I made liberalism, in its original meaning, the focus of my life. Dignity and liberty were to be my most important values. And that is what I do right now. I am a proponent of liberalism in Mexico, because I think that we are fighting a war of ideas. We do not have to kill the enemy; we only have to educate him.
To respond to your question, liberalism in Mexico does not exist. Despite the socialism which we have imposed on ourselves over the last centuries, we have not sunk completely. This is because we are neighbors of the United States, even though people complain about the US. The Mexican illegal workers in America send us twenty billion US dollars a year. The American tourism leaves us other ten billion US dollars a year. For these many decades, the US has always been there to rescue Mexico from collapse. At this moment, the US buys from Mexico one hundred and fifty billion dollars a year, and it sells us the same amount. As Adam Smith said, the only reason to export is to have the currency to import. All this has allowed the hardliners to continue controlling the assets and the minds of the country. Underdevelopment is a state of mind.

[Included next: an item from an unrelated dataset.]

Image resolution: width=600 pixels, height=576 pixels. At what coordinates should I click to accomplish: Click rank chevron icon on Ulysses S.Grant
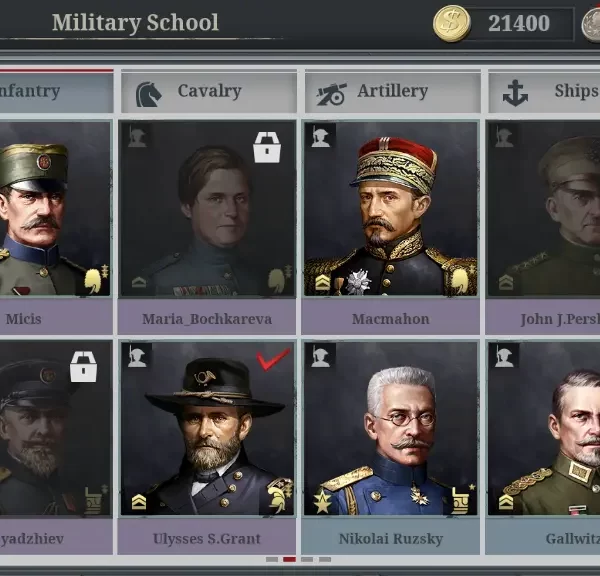click(x=139, y=501)
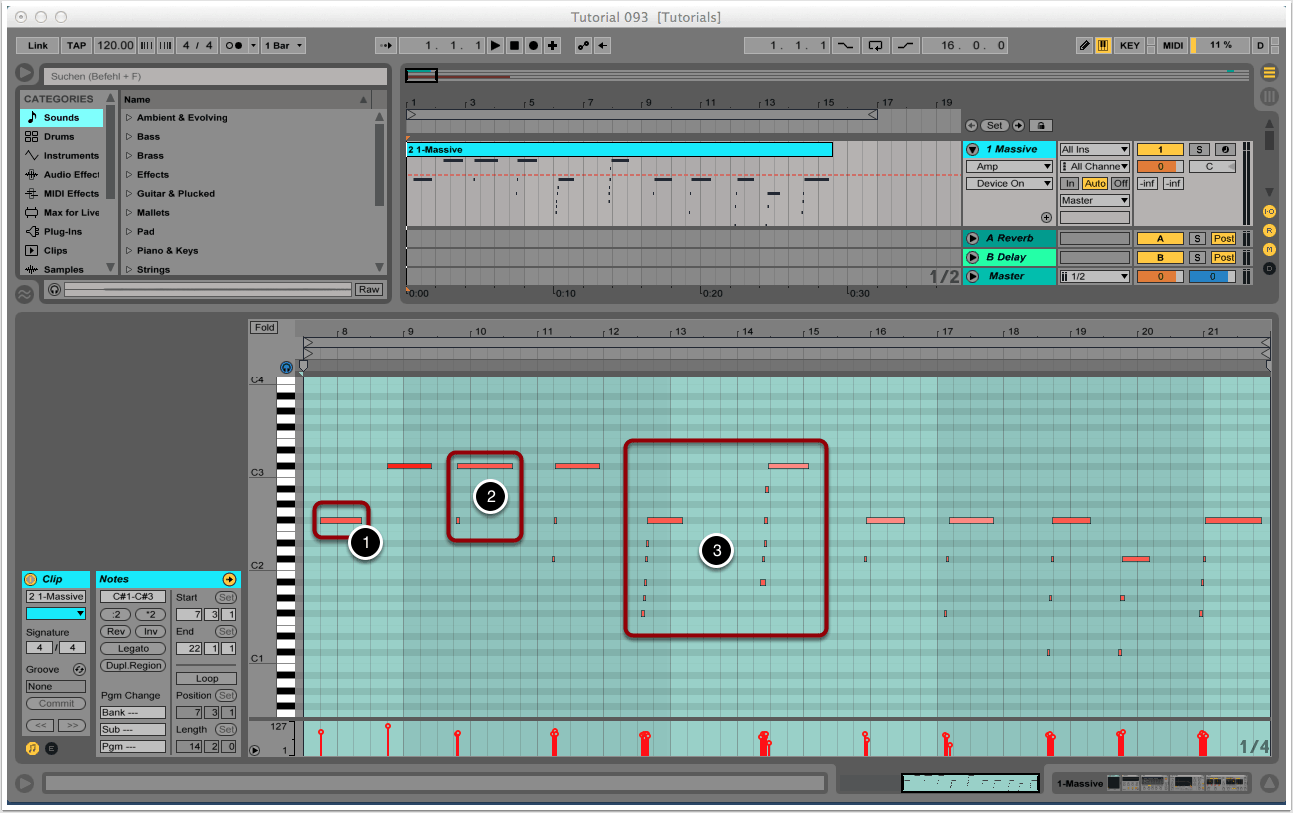Click the Clip activator icon
This screenshot has height=813, width=1293.
click(x=30, y=579)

The problem that does not allow Mexico to advance and be part of the first world is a cultural one. From the mid-nineteenth century, when the liberalism of the founders of our country took the form from the Comte’s positivism, they domesticated us. They planted a program in our minds, teaching us that progress is a deliberate process by means of which the central authorities control the development. This social engineering is coordinated by the state.
The state presents itself as responsible for progress, but in order to do that they must rest firmly on the private company. Private industry must circle around the king sun, the government. The individual must allow himself to go with the tide. To the statist, the centralization of state power and subordination of political institutions to particular interests are not an obstacle but a condition for wealth creation. Porfirio Diaz established a dictatorship, but it respected the private companies. Soon after the revolution, socialism, disguised in the style of the revolutionary nationalism, took hold. We Mexicans docilely accepted it.
The task of government and the law is not to provide unfair privilege and advantage, but rather to protect life, liberty, and property. Without that protection, the value of assets would fall bottomless in an abyss. With more capacity for businesses to control themselves, there will be less need of intervention by the government to assure a clean competition. Businesses free of regulation are best able to increase their gains, their investments, workers’ wages and working conditions, and provide better quality products and services at the best possible prices to the consumer.
In Mexico, an article was added to the constitution, in which it was described how the state would have to be the director and coordinator of the economy. We, Mexicans, accepted it with docility and just a few smart ones, learned to play the game of mercantilism. My encounter with true liberalism, the one of Mises, Hayek, Friedman, and Bastiat, was a wakeup call to a new reality. I see how it is that my country was ruined. That is why I am a libertarian.
1 comment:
Ricardo,
Wonderfully insightful article. I wish you all the best in your efforts to bring liberty to my next door neighbors.